Part D Coverage of MS Drugs Declined in 2025
Summary
Overall coverage of MS drugs among Part D plans declined by six percentage points, from 49% of the time across all plans and drugs analyzed in 2024 to 43% in 2025.Changes in Multiple Sclerosis Drug Coverage under Benefit Redesign in 2025
With the implementation of the Inflation Reduction Act (IRA) Part D redesign provision in 2025, plan sponsors are facing substantially increased liability and associated pressures to manage cost. As a result, many Part D sponsors shifted their plan offerings and formularies in 2025, leading to access changes for beneficiaries. While these changes have occurred across the market, there were more pronounced shifts in 2025 Part D formularies for therapeutic areas and plan types where liability under Part D redesign increased most. One therapeutic area that experienced notable changes in plan coverage for 2025 is multiple sclerosis (MS) treatments.
A previous Avalere analysis found that MS treatments were already tightly managed by Part D plans in 2024. In 2025, coverage of MS drugs declined even further, with more significant changes for certain types of products and plans.
Overall coverage of self-administered MS drugs across all Part D plans dropped by six percentage points, from 49% of the time across all plans and drugs analyzed in 2024, to 43% in 2025. While coverage decreased for both Medicare Advantage Prescription Drug Plans (MA-PDs) and standalone Prescription Drug Plans (PDPs) in 2025, coverage varies across the two plan types. In 2025, coverage of all MS drugs was 17 percentage points higher for MA-PDs compared to PDPs, with MA-PDs covering MS drugs half the time across all plans and drugs analyzed compared to only about a third of the time for PDPs (Figure 1).
Figure 1: Coverage of MS Drugs Among Part D Plans, by Plan Type, 2024 vs. 2025

While coverage of MS drugs with generics available remained high in 2025 for both PDPs and MA-PDs, PDPs have more limited coverage of MS drugs without generics available. In 2025, PDPs covered brand-name MS drugs without generics available 15% of the time—less than half of the coverage among MA-PDs (34%). Coverage of brand MS drugs without generics available decreased by five percentage points for PDPs and seven percentage points for MA-PDs in 2025 (Figure 2).
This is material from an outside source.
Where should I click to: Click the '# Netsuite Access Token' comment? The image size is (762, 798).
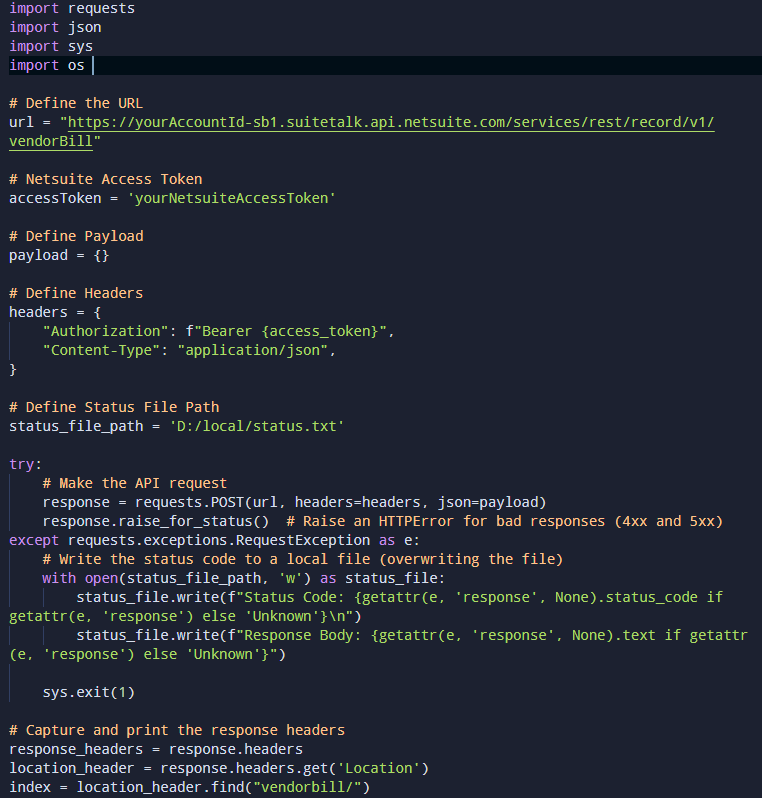105,180
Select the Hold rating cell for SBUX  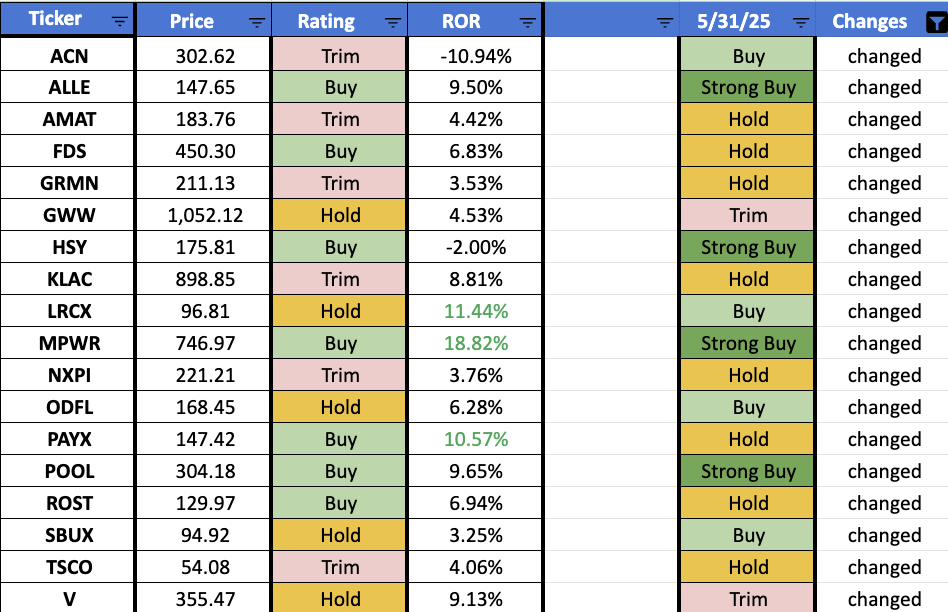[x=339, y=535]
Figure 2: Coverage of MS Drugs by Part D Plan Type and Generic Availability, 2024 vs. 2025

Implications for Beneficiary Access
Higher coverage of MS drugs among MA-PDs likely reflects differences in cost pressures faced by PDPs vs. MA-PDs and additional flexibilities MA-PDs have in managing liability shifts (e.g., management of spending across benefits, more control over prescribing, and additional MA rebate dollars from the government). As Part D plans respond to the IRA changes and enrollment continues to shift towards MA-PDs, these differences in formulary management may disproportionately impact drug access for certain beneficiary groups based on their plan enrollment.
Additionally, while Part D plans favor generic options, declining coverage for brand-name MS drugs without any generic alternatives may create access challenges for beneficiaries who are stable on certain medications and who may need to switch to a different therapy or plan.
To learn more about how the IRA Part D changes are impacting the Part D market, connect with us.
Methodology
Avalere used CMS Part D Public Use Files to assess plan coverage of Part D, self-administered MS drugs from 2024 to 2025. Avalere analyzed and summarized coverage at the contract/plan level and averaged across all plans and plan types in the year. 2024 results are weighted by enrollment as of September 2024 and 2025 results are weighted by October 2025 enrollment.
Funding for this research was provided by Novartis. Avalere retained full editorial control.